Gerry Reno wrote:
Gerry Reno wrote:
> Gerry Reno wrote:
>> Daniel P. Berrange wrote:
>>> On Sat, May 23, 2009 at 03:43:12PM -0400, Gerry Reno wrote:
>>>
>>>> I upgraded the host from F10 to F11 (x86_64) with no issues. Now when I
>>>> start a F10 (i386) guest it runs very very slow. I also see messages on
>>>> the guest boot console about "clocksource tsc unstable" and
some kernel
>>>> oops. Once it got far enough to start network I logged in and checked
>>>> the clocksource and it currently is 'acpi_pm' even though the
kernel
>>>> line says clocksource=pit. The available clocksources are acpi_pm,
>>>> jiffies, and tsc. I do not see 'pit' in the list. How do I fix
this issue?
>>>>
>>>
>>> If the guest runs 'extrememly' slowly then the most like thing is
that
>>> it has fallen back to using QEMU emulation, instead of KVM hardware
>>> acceleration. Check the /var/log/libvirt/qemu/$GUEST.log to see if there
>>> is any mesage about not being able to open /dev/kvm. Also make sure that
>>> KVM modules are loaded, and that 'virsh capabilities' lists KVM as a
valid
>>> domain.
>>>
>>> Daniel
>>>
>> Ok, I checked the guest log and it says:
>> /dev/kvm: no such file or directory.
>>
>> So how do I make this node? Shouldn't libvirt have made it for us?
>>
> Ok, once I got both kernel modules loaded, it created the /dev/kvm
> device and now everything runs fine.
>
Well, not quite so fine. If I reboot the machine then the kvm modules
are no longer loaded. How do I keep these modules loaded?
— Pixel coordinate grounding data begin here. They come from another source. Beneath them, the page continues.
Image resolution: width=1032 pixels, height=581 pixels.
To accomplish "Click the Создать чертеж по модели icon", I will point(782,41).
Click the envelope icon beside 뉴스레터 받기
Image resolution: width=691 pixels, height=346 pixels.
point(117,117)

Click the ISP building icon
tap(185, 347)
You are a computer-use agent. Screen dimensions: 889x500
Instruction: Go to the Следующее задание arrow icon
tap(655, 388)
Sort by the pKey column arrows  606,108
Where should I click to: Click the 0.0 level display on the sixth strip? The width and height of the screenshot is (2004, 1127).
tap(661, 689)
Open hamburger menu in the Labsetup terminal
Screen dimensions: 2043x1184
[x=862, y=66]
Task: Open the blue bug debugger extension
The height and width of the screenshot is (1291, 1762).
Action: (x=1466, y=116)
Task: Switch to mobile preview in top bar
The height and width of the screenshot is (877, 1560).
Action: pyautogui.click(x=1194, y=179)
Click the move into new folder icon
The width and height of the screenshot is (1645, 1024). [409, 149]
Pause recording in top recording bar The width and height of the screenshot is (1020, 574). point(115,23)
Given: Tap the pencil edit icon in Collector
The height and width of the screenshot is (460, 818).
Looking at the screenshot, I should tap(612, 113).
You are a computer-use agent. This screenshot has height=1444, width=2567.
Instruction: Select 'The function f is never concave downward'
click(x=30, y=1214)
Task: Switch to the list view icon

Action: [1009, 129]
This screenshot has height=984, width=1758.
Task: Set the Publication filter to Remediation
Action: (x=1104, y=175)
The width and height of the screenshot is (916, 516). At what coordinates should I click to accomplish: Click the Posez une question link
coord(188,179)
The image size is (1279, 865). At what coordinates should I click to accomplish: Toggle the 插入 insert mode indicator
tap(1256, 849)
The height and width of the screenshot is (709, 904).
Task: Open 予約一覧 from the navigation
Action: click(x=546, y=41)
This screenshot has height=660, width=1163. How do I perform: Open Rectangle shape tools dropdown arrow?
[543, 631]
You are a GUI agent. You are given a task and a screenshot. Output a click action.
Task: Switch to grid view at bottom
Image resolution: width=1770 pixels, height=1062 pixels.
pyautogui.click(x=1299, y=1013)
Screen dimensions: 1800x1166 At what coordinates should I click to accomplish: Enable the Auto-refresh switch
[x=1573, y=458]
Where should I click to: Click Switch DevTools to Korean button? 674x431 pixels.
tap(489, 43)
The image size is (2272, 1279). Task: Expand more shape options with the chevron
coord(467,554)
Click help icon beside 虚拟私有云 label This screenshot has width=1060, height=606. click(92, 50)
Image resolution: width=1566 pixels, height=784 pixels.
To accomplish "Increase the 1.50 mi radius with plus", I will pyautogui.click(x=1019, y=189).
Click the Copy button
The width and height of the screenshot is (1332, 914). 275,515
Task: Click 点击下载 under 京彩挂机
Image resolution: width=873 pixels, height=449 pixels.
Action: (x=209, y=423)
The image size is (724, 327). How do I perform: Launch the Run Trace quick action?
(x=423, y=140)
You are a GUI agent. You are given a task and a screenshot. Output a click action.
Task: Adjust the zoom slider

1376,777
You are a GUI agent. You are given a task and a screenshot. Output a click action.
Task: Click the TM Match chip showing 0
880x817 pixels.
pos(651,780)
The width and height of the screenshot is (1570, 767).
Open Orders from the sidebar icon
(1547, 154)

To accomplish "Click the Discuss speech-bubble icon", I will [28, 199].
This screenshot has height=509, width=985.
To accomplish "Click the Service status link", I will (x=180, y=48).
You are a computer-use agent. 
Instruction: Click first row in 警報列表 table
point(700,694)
I'm assuming that you haven't installed qemu from the F-11 packages. If you
install the qemu-system-x86 on F-11, it comes with a file
/etc/sysconfig/modules/kvm.modules. On bootup, any scripts in that directory
are executed, and that command automatically loads the appropriate modules for
you. If you don't want to install the F-11 qemu-system-x86 package for some
reason, you'll have to arrange to do the same with a custom script in that
directory, or just in /etc/rc.d/rc.local.